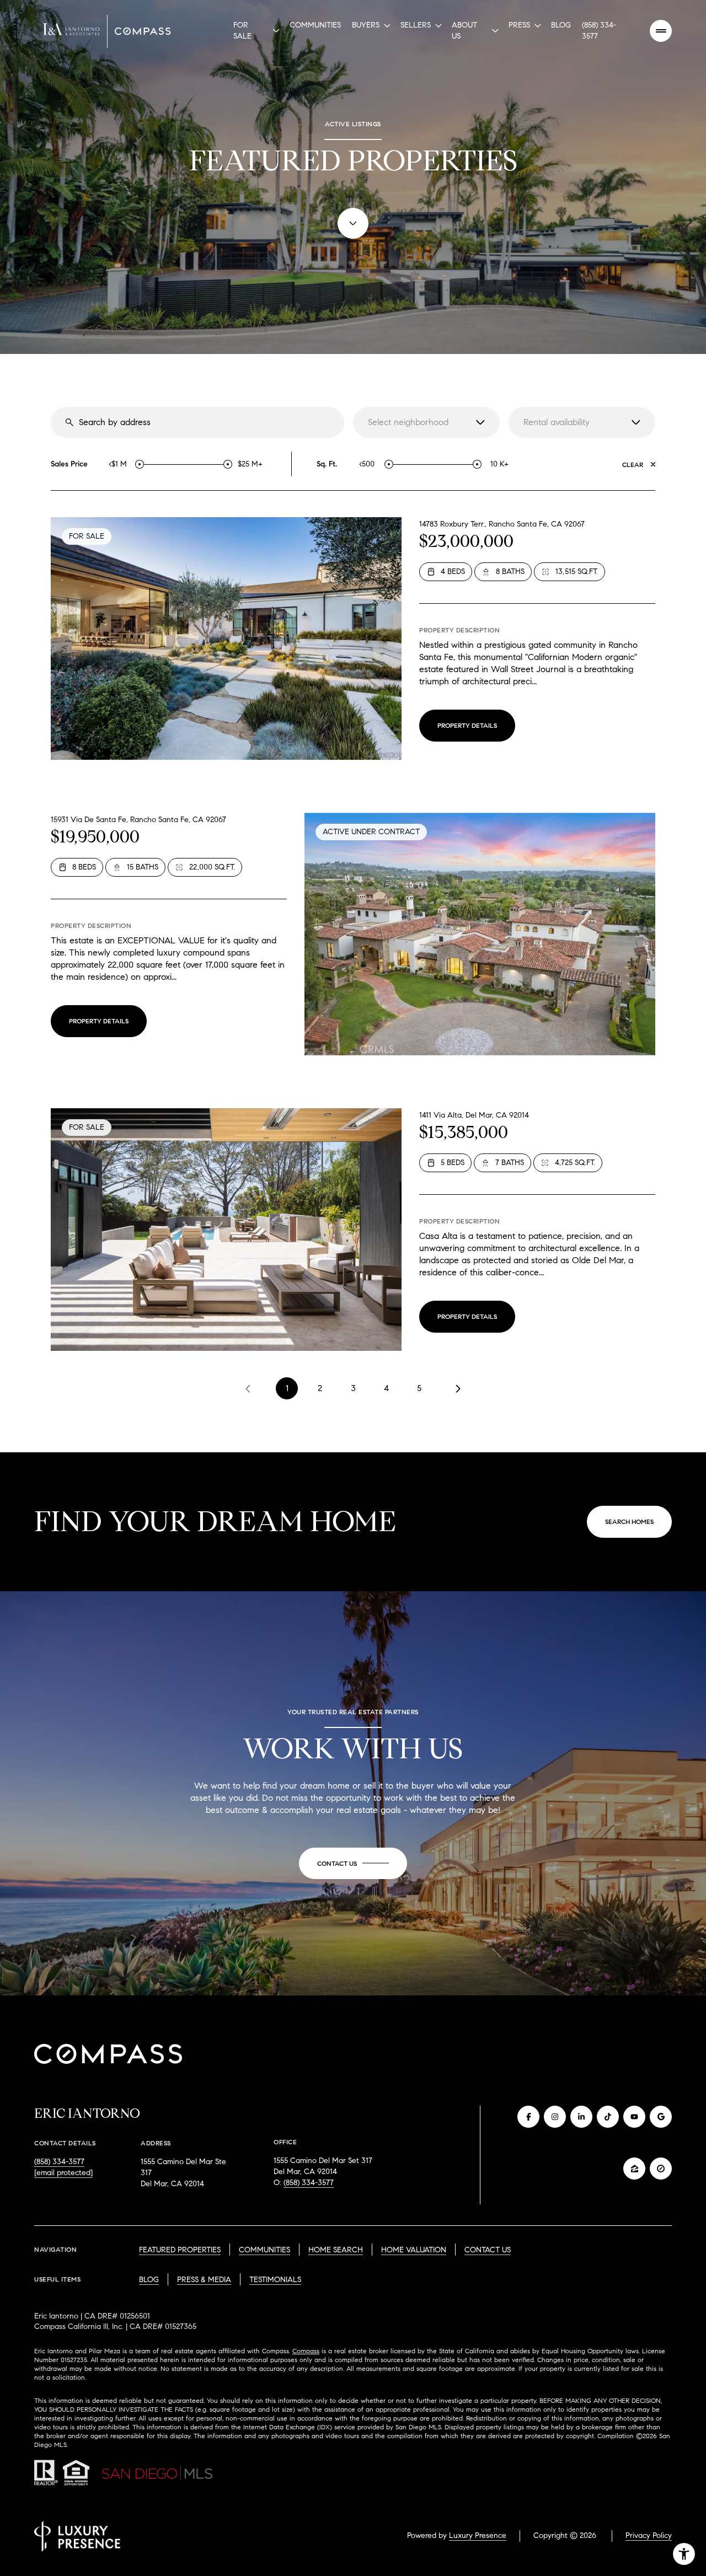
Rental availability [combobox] (556, 422)
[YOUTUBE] (634, 2117)
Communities (315, 25)
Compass (305, 2351)
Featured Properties (180, 2250)
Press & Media (204, 2279)
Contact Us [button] (487, 2250)
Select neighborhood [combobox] (408, 422)
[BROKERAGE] (661, 2169)
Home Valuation (413, 2250)
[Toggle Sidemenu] (661, 31)
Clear (632, 464)
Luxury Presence (477, 2535)
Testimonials (275, 2279)
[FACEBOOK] (528, 2117)
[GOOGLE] (661, 2117)
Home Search (335, 2250)
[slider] (139, 464)
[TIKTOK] (608, 2117)
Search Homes (629, 1521)
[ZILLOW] (634, 2169)
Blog (561, 25)
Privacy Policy (648, 2535)
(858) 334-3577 (599, 30)
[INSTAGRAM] (555, 2117)
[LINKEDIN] (581, 2117)
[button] (353, 1864)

:: Assignment ::
Could you retype exactly the lines from the one containing "[FACEBOOK] (528, 2117)" through the final line of the data above, and no others?

:: Response below ::
[FACEBOOK] (528, 2117)
[GOOGLE] (661, 2117)
Home Search (335, 2250)
[slider] (139, 464)
[TIKTOK] (608, 2117)
Search Homes (629, 1521)
[ZILLOW] (634, 2169)
Blog (561, 25)
Privacy Policy (648, 2535)
(858) 334-3577 (599, 30)
[INSTAGRAM] (555, 2117)
[LINKEDIN] (581, 2117)
[button] (353, 1864)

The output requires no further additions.